Palacios a la venta (en Túnez)
El nuevo presidente de Túnez, Moncef Marzouki, anunció la semana pasada que la mayoría de los palacios presidenciales de la época del dictador Ben Ali serán subastados. Se trata de cuatro palacios, y el dinero obtenido por la venta se destinará, según Marzouki, a un fondo para la creación de empleo. La única excepción será el palacio de Cartago, donde vivía Ben Ali a las afueras de la capital, que se va a utilizar como residencia oficial del presidente y que se gestionará, ha dicho, con la máxima austeridad. Entre los que se venderán está el de Sidi Dharif, en el distrito de Sidi Bou Said, cerca de Túnez, y el de Hammamet, al este de la capital, donde Ben Ali pasaba las vacaciones de verano. Un gesto poderoso del antiguo opositor y preso político, exiliado durante años en Francia, que quiere marcar distancias con el estilo extravagante y ostentoso que caracterizaba a Ben Ali y a su mujer, Leila Trabelsi, y a su familia.

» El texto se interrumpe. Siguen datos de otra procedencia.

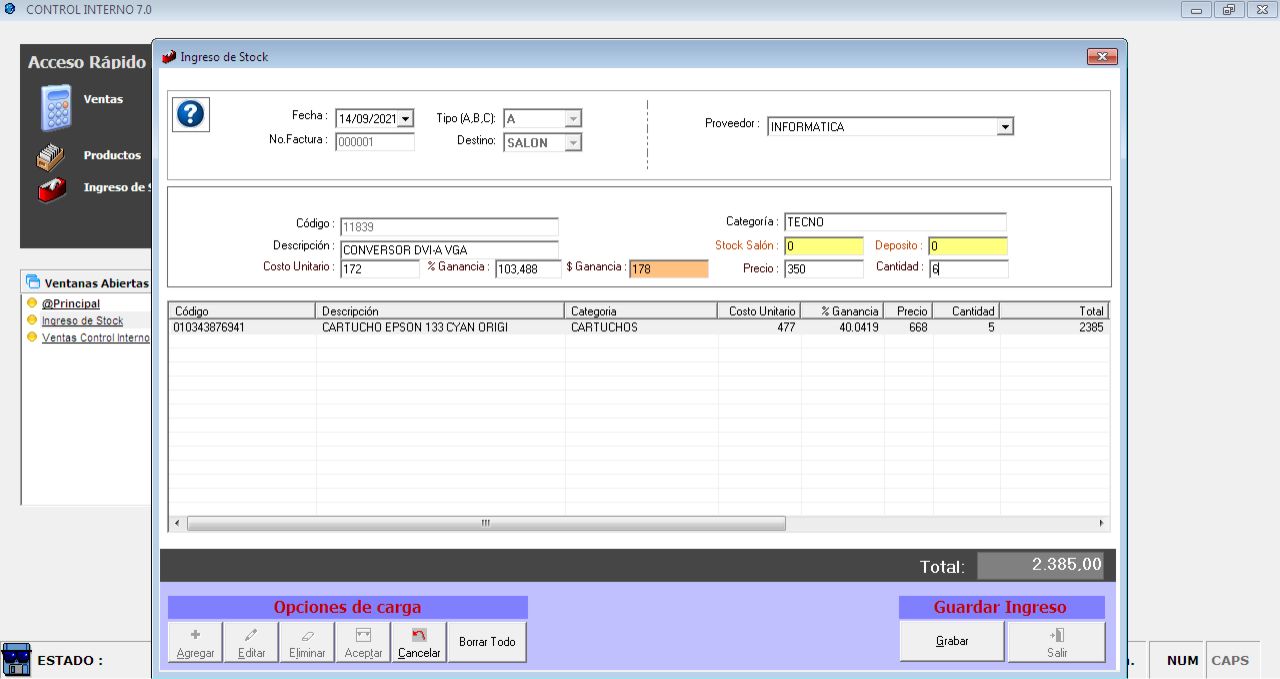Open the Ventas calculator icon

[56, 108]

Todo lo que está ocurriendo en Túnez se mira con atención en Marruecos, porque con el espejo tunecino tan cerca las reformas en el reino alauí emprendidas por Mohamed VI difícilmente podrán quedarse atrás. La decisión de Marzouki lleva al diario del periodista marroquí Ali Lmrabet, www.demainonline.com, siempre hipercrítico con el régimen de Mohamed VI (Lmrabet tiene prohibido ejercer en Marruecos) a preguntarse qué pasaría si el monarca decidiera imitar al presidente tunecino. Este diario dice que Mohamed VI tiene una treintena de palacios para su uso exclusivo, y que se mantienen como si el rey residiera en ellos, lo que cuesta gran cantidad de dinero al Estado marroquí. El diario dice, con su acidez habitual, que si el rey vendiera algunos de ellos se podrían destinar al turismo de lujo y que esto ayudaría a la economía del país.

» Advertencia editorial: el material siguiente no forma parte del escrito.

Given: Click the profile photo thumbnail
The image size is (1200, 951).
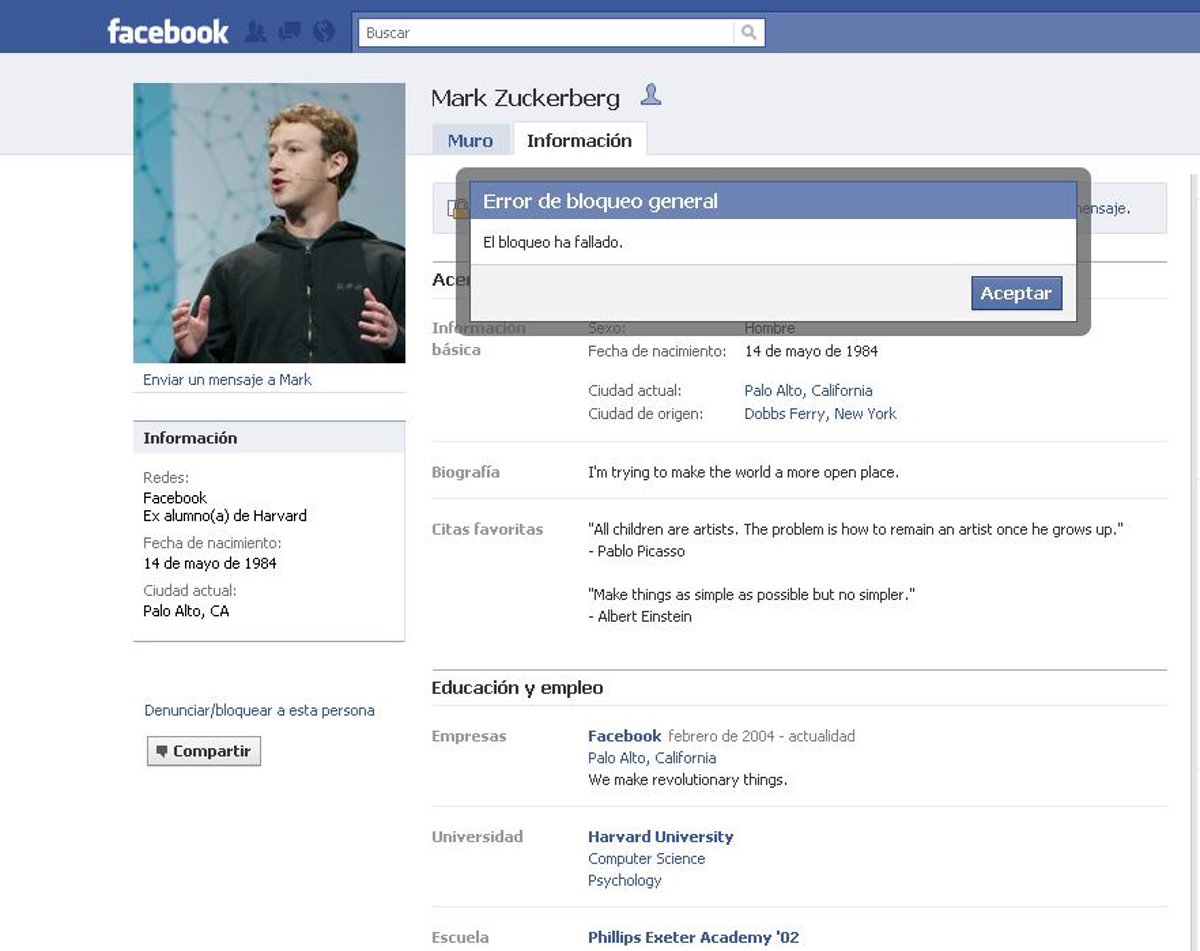Looking at the screenshot, I should pyautogui.click(x=269, y=223).
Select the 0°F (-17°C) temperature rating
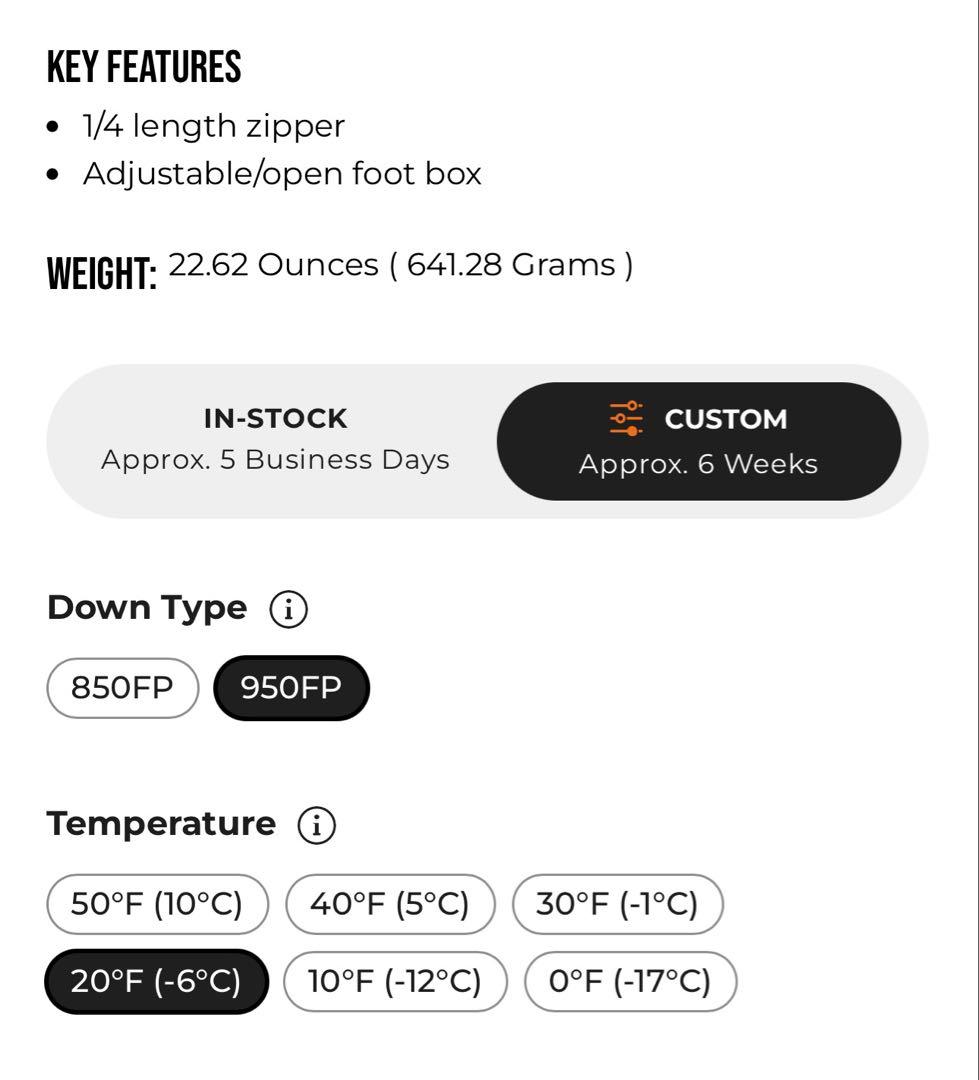 point(630,982)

Es un hecho que Mohamed VI cuenta con numerosos palacios en casi todas las grandes ciudades del reino: Tánger, Tetuán, Marrakech, Fez, Casablanca, Rabat y otras. También tiene palacios en localidades turísticas como Skhirat, cerca de Rabat, donde su padre Hassan II pasaba muchas temporadas, o en Essaouira y en otras ciudades. El rey marroquí hace numerosos desplazamientos por todo Marruecos inaugurando decenas de proyectos y los utiliza en mayor o menor medida casi todos. También los usa intensamente en su labor diplomática, como pudo comprobar Alfredo Pérez Rubalcaba en agosto del año pasado cuando fue recibido por el monarca en su palacio de Casablanca. Y el rey D. Juan Carlos se vio con Mohamed VI en mayo en el palacio real de Marrakech durante su visita a la ciudad ocre tras el atentado del Argana. Es conocido también que el monarca tiene un castillo en Francia, concretamente en Betz, a 70 km de París, donde suele viajar también a menudo, de vacaciones o por motivos diplomáticos, y una residencia en Nueva York, donde suele residir cuando, por ejemplo, acude a la Asamblea General de la ONU.

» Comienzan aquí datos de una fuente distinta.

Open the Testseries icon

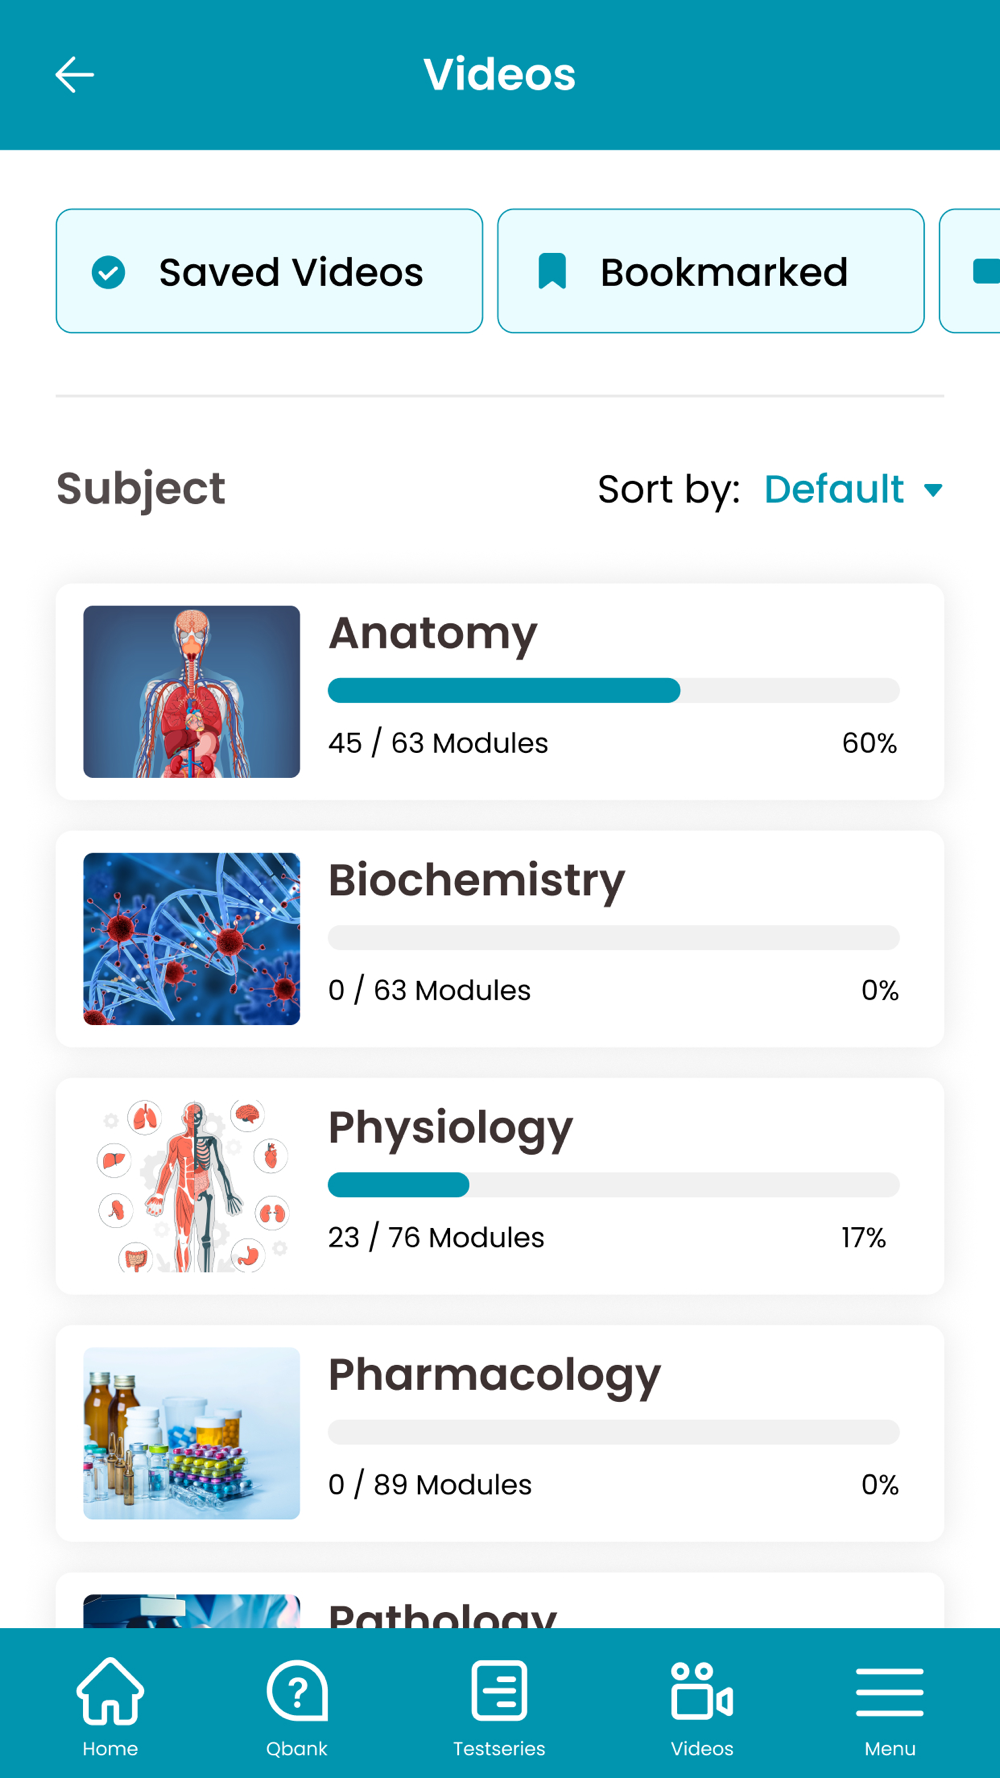[499, 1691]
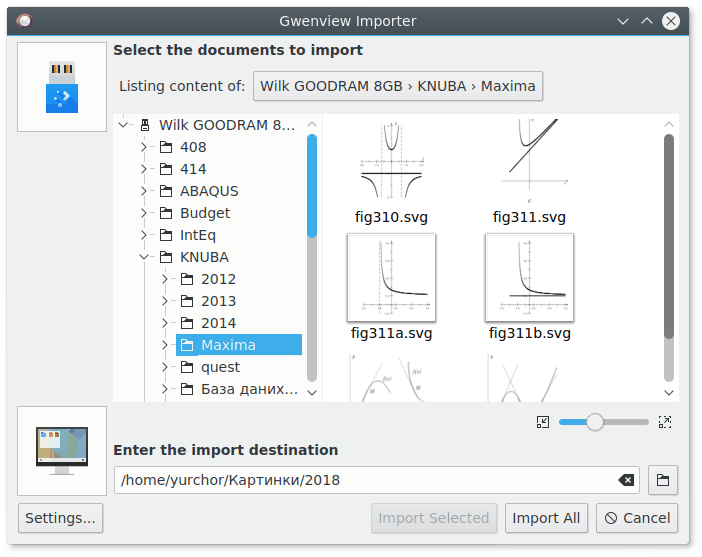Click the decrease thumbnail size icon
This screenshot has width=702, height=557.
point(543,422)
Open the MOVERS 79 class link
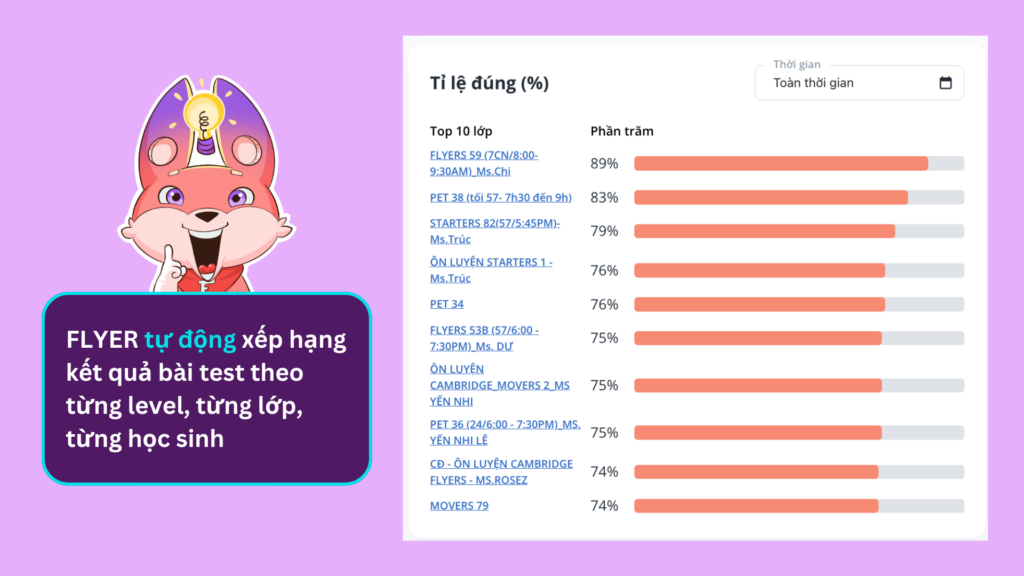Viewport: 1024px width, 576px height. (x=459, y=506)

Desde luego, todos deben costar una fortuna, así como su mantenimiento. Pero a nadie se le ha ocurrido en Marruecos pedir públicamente a Mohamed VI que imite, aunque sea un poquito, la decisión de Marzouki en Túnez, y nadie parece que lo vaya a hacer por mucho que los islamistas del PJD, conocidos por su aparente austeridad, hayan llegado al gobierno.